His brain numb with shock, he grabbed at his belt for his own axe, but Oliver was already beating the dead thing back, hacking at its neck with grim intensity until the head bounced off the side of the road.

Jake shook himself to clear his head and hastily tied off the bandage, fingers shaking. “Thanks,” he croaked, his throat suddenly sore.

“You alright? You don’t look so good,” the other man said.

“I’m fine. It just surprised me is all.” He felt a bit feverish and hot, and his legs shook as he stood. “I just need a few minutes to walk it off.” It’s just the shock, lettin’ it sneak up behind like that. “And that’s what we’d better do. We gotta kee—” He fell to one knee, retching.

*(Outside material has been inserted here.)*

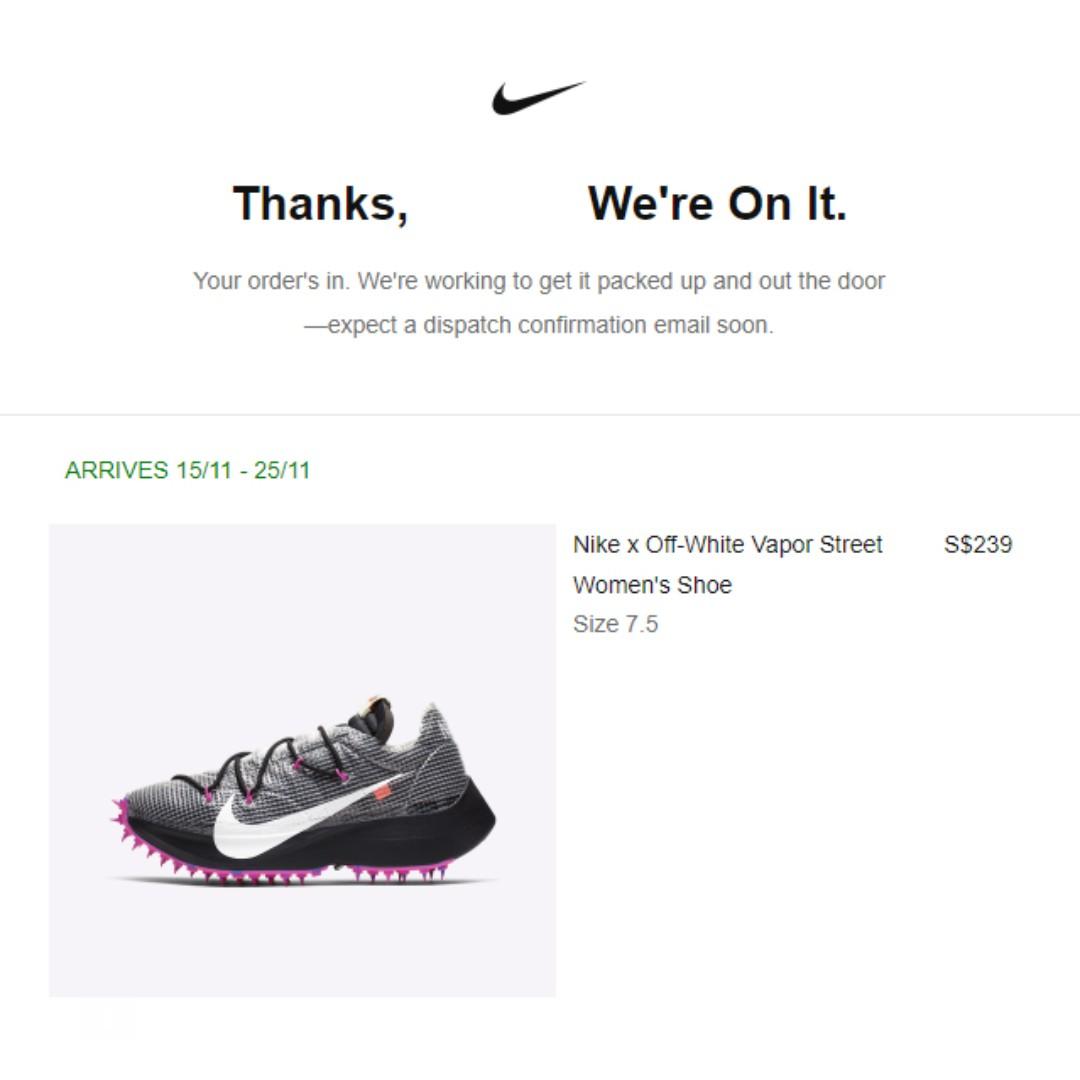Click the "Thanks," heading word
Screen dimensions: 1080x1080
tap(321, 204)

“Aw hell, did it get you?” Oliver looked torn between rushing to his side and backing away. “Couldn’t have bitten you, but did it scratch?”

He coughed up a storm, but managed to shake his head no. “Didn’t—didn’t touch me,” he forced out. It would’ve taken longer than that anyway. Nobody’d ever turned in less than half an hour. But if not that thing, then what?

His hand leaped up to his neck. He hadn’t been bitten by the dead, true … there it was. Boiled up to the side of a small grape, right where the damn bug had bitten him. His eyes met Oliver’s, and he nearly threw up again as he started noticing that Oliver looked oh so very tasty.

* * *

Oliver slipped the axe back into the loop on his belt, turned, walked away. He felt bad just leaving Jake back there, but staying at the site of a fresh kill was a good way to get dead fast.

As he pushed on, he forced his mind to backtrack over every step of their journey. Jake hadn’t been bit; he’d bashed his leg open on something sharp. Was that what got him infected? Try as he might, he’d never heard of anyone turning because of a cut before. It had to be a bite, a scratch, some kind of contact with the dead that opened the skin, let out the blood.

The path before him crossed a small bridge over a babbling creek. He wasn’t ordinarily the philosophical sort, but crossing that bridge felt strangely powerful just then, a leaving behind of his former self and on to the next stage of his life.

Something tickled his neck, just under his earlobe. He swatted it idly, wincing at the faint itching he felt spreading from the bite. “Damn ‘squitos,” he muttered. No matter. He’d be home soon.